Margins received further battering at the hands of increased interest expense, that grew on the back of what appears to be an increase in average debt for the period – the increase in debt servicing costs at the hands of higher discount rate. And were it not for a reversal of tax liability, bottom line for the year may very well have been in red. However, interest cover restored over 1x times, indicating that profitability may increase substantially once discount rate falls.

MY20 outlook

The industry dynamics are expected to receive a fillip during the ongoing MY20. On the one hand, increased average selling prices for primary- and by- products sugar and molasses means that revenue is on substantial recovery. During 1QMY20, topline grew by a massive 62 percent; however, the growth is expected to taper off in coming quarters.

On the one hand, average cost of production will also see a massive rise during the year, as raw material cost is expected to average close to Rs220 per 40kg compared to below Rs180 per 40kg in previous years. This is on the back of serious shortfall in raw material cane availability, backed by increase in minimum support price of sugar by provincial governments.

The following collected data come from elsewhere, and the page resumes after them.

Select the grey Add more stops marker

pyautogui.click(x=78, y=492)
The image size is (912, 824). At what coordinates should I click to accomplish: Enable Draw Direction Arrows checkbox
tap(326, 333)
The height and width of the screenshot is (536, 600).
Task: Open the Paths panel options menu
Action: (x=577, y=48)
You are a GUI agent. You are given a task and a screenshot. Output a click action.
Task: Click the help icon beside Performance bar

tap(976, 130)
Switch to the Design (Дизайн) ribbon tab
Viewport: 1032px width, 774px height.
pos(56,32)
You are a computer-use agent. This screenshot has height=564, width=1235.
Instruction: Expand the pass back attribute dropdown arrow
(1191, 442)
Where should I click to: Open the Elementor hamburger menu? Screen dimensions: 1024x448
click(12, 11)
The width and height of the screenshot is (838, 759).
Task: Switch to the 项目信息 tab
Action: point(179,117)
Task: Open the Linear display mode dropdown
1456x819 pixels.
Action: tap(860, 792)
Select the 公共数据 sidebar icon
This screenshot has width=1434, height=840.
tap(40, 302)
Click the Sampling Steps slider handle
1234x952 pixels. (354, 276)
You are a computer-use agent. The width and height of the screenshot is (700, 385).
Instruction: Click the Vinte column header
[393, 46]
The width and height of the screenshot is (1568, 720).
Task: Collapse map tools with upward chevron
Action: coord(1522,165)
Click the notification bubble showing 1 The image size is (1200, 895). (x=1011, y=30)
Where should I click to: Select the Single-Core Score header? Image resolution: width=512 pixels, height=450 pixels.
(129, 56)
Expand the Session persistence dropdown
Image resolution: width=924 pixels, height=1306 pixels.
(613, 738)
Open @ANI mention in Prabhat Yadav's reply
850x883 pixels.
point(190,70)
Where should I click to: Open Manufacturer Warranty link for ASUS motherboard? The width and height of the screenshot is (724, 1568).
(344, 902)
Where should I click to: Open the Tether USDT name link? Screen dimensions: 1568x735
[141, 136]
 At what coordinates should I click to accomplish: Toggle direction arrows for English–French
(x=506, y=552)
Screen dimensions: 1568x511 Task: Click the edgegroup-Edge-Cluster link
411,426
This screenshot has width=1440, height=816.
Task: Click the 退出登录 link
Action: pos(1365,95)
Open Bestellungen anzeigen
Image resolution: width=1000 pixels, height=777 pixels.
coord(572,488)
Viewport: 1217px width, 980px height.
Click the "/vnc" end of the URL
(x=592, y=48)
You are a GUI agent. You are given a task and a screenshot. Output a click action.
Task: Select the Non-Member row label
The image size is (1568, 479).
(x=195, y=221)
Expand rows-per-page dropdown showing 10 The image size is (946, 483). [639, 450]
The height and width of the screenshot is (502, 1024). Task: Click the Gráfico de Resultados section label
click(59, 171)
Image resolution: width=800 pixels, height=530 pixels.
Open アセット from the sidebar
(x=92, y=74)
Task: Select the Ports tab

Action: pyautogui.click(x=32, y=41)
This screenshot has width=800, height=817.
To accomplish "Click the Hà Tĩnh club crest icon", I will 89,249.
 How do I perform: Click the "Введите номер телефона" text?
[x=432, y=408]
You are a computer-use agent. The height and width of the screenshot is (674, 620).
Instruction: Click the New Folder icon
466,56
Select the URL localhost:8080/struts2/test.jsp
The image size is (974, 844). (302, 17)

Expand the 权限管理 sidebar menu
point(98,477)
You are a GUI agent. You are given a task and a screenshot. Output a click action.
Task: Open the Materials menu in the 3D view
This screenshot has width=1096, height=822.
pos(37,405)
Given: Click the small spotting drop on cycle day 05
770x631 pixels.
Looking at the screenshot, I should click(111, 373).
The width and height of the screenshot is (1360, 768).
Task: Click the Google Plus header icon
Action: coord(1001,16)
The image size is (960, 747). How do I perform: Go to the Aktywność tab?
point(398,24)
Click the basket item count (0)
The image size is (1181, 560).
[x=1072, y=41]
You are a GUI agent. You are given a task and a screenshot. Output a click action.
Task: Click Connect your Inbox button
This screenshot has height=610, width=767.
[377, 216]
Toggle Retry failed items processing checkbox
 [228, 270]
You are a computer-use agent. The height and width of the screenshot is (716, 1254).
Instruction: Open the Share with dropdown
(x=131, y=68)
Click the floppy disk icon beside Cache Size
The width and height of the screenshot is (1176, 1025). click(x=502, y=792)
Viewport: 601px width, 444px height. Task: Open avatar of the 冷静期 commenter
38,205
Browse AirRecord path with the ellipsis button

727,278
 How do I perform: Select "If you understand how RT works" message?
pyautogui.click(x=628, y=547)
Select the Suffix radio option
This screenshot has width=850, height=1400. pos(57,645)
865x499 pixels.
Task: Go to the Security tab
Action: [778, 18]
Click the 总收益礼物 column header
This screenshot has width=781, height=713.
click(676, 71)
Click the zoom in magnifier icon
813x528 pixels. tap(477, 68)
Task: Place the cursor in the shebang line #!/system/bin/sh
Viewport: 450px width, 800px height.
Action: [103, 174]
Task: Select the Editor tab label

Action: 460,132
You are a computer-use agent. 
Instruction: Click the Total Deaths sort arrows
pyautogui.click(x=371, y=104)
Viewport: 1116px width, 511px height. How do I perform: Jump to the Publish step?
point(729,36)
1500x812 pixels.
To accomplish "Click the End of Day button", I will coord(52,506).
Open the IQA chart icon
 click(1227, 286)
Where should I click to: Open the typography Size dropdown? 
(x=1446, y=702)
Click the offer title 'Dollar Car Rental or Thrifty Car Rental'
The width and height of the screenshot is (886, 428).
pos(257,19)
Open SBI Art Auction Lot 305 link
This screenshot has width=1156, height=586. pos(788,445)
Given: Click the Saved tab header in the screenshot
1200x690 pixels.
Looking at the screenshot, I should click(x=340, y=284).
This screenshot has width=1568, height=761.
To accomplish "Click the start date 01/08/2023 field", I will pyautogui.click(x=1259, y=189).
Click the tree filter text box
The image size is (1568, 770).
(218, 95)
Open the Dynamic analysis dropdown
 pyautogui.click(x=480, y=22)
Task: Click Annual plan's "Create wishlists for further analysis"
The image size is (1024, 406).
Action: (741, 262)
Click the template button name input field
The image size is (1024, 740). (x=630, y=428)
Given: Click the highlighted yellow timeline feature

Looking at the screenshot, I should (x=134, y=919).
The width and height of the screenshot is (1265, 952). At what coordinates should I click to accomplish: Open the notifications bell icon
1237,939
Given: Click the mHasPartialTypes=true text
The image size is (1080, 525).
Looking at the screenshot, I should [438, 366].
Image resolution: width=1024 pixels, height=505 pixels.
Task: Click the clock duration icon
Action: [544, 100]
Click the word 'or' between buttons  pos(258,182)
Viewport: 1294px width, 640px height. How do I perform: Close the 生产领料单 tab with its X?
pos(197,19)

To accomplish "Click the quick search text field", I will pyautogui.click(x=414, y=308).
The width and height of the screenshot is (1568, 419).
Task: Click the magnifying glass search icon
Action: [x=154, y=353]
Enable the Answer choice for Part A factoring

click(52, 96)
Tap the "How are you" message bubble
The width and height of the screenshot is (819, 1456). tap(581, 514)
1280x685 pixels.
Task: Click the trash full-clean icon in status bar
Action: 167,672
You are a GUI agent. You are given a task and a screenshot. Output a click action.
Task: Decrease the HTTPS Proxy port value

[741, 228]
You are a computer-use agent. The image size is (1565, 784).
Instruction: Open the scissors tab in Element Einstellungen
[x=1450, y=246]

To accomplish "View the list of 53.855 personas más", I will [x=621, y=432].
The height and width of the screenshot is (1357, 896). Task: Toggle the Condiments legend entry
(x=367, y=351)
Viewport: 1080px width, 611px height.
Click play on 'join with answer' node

On the other hand, beginning February 2020, export of sugar has been banned; meaning large scale players such as JDW will no longer be able to benefit from the reversal in international sugar price trends. The increase in sales tax on sugar from 8 to 17 percent in the last budget will also begin to show its full effect in the ongoing marketing year and may result in demand compression from buyers in FMCG segment.

However,  as the discount rates are expected to stay stagnant till September, sugar sector’s working capital borrowing will continue at the higher markup till the end of current marketing year; that will erode before-tax margins; even as core and operating margins continue their strong recovery of 4pp as indicated in the financials for first quarter.